Under Massachusetts law, it is possible in theory to remove an unfit judge -- it can be done through impeachment by the House and conviction by the Senate, through a "bill of address" from the Legislature to the governor, or by order of the Supreme Judicial Court -- but in the real world, it never happens.
The Commission on Judicial Conduct is more lapdog than watchdog. It dimisses more than 95 percent of the complaints it receives, and disposes of most of the others through "informal adjustments" negotiated with the judge. Almost never does it publicly charge a judge with violating judicial ethics, as it did in the case of Judge Maria Lopez last week. Lopez is the exception that proves the rule: Bay State judges know almost to a certainty that they will never be called to account for their behavior in office.
Let alone for their judgment.
Consider the Lopez case. The judge is accused of acting outrageously in handling the Charles Horton prosecution two years ago. Horton had been caught by the police literally with his pants down in the act of trying to force himself on a 12-year-old boy. He pleaded guilty to kidnapping, indecent assault, attempted rape of a child, and assault and battery with a dangerous weapon. Prosecutors asked for a sentence of 10 to 12 years.

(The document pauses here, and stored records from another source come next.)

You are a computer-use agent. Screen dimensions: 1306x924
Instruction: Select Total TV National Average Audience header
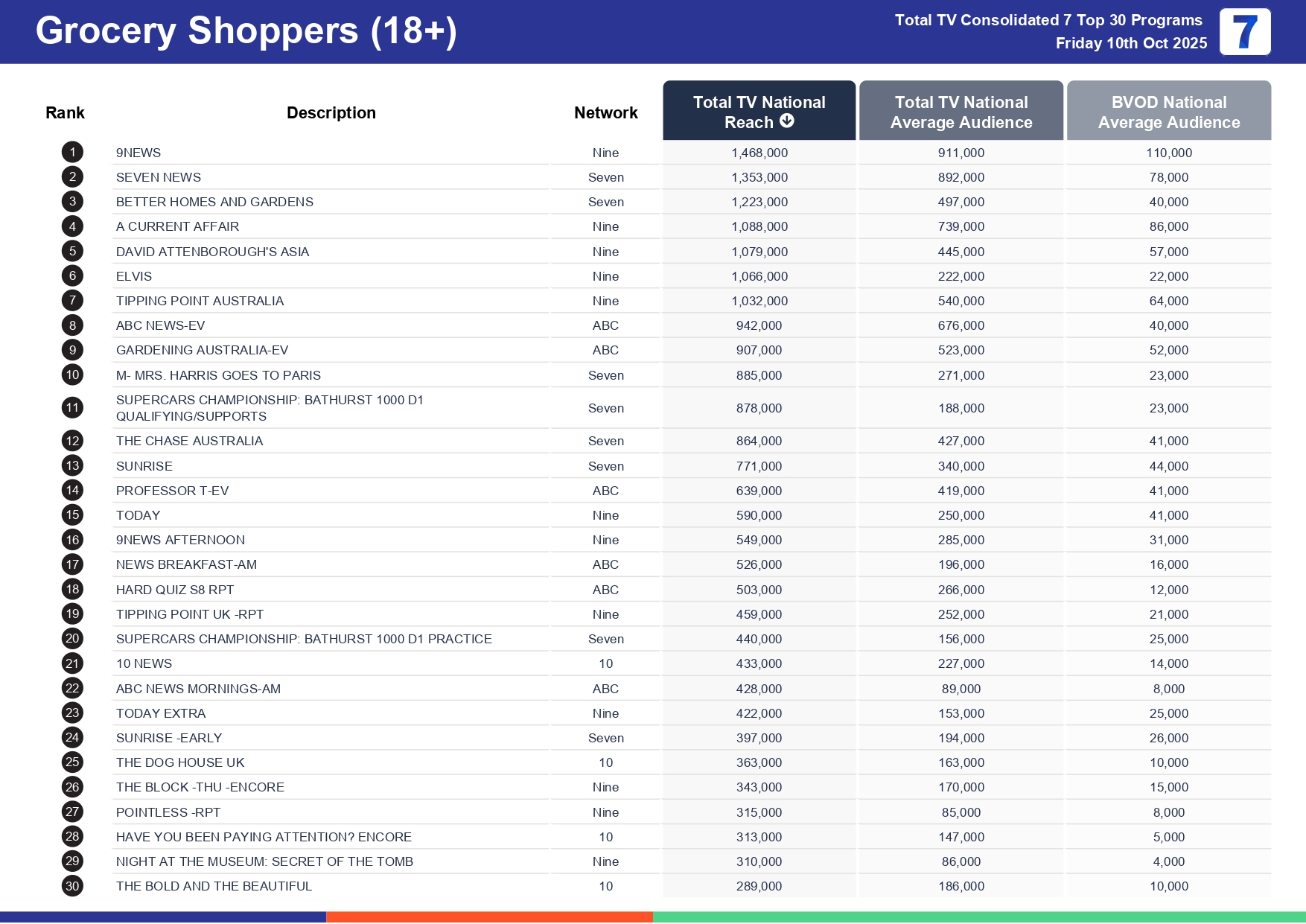[961, 112]
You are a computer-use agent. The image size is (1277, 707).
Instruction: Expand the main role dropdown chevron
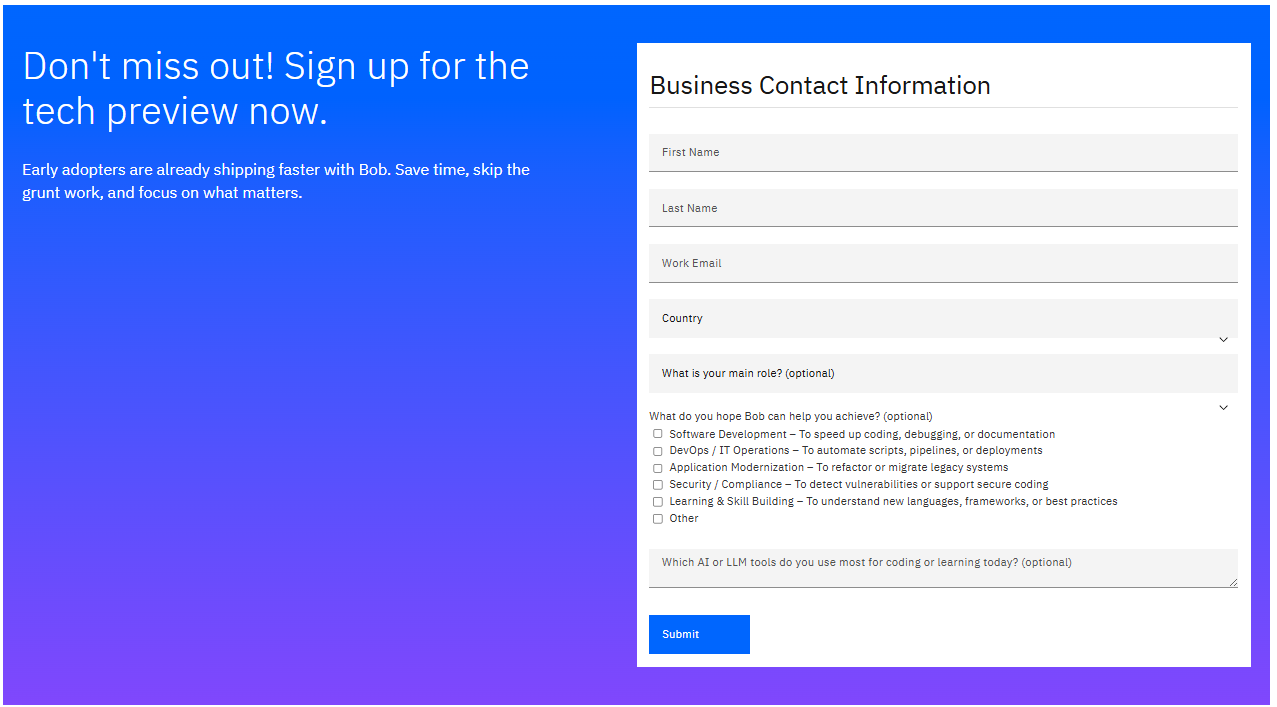point(1223,407)
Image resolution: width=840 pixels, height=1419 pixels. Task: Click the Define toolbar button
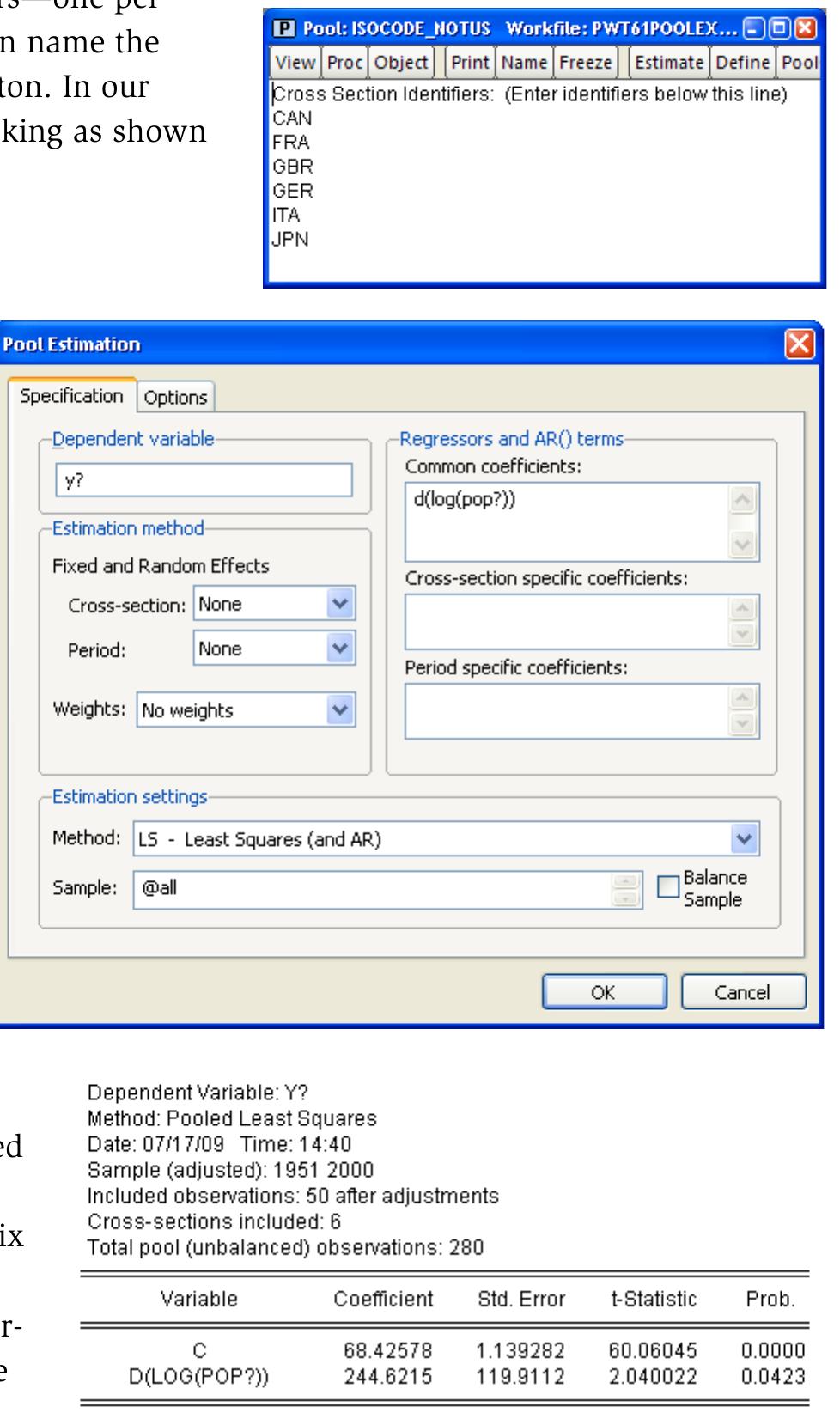tap(743, 63)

Instead Lopez gave him a no-jail sentence of probation and a year's home detention, with unlimited time off for school, church, counseling, and medical appointments. The public was scandalized by this non-punishment, but the disgraceful sentence wasn't what concerned the judicial conduct commission. All the violations with which it charged her had to do with her handling of the case -- showing bias toward the defendant, berating the prosecutor, lying to the court's press officer, and improperly urging defense lawyers to speak to the media in her behalf.
Those were bad enough, and might well lead a reasonable person to conclude that Lopez shouldn't be a judge. But what about her lousy decision? Setting an attempted child rapist free speaks at least as loudly to her unfitness for the bench as the improper behavior she is charged with. Yet about that the commission is silent. "The judge's sentencing of Horton is irrelevant to our charges," its executive director said.

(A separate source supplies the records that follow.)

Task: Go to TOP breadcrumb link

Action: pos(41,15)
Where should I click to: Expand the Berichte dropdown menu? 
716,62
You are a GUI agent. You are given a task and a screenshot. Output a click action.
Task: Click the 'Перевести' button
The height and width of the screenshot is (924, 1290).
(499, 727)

Well, it wasn't irrelevant to the people of Massachusetts, who were infuriated by Lopez's decision. In a democracy, the people are supposed to be supreme, but the laws of Massachusetts give the people no recourse when a judge has lost their trust and respect. That is not healthy. Judges are not meant to be gods on high, secure in their power whether or not they have the consent of the governed. They are public servants, and should be answerable to their masters.
The Massachusetts judiciary needs an infusion of democracy. Instead of lifetime tenure, judges should be appointed by the governor for a fixed term -- seven years, say. At the end of that period, the voters should decide in an up-or-down retention election whether to keep the judge in office for another term. These would not be unseemly slugfests; judges wouldn't be running against each other or raising money for political campaigns.
But they would be reminded that their power comes from the people and is not theirs by divine right. That is something too many judges seem to forget. A little democracy would help them remember.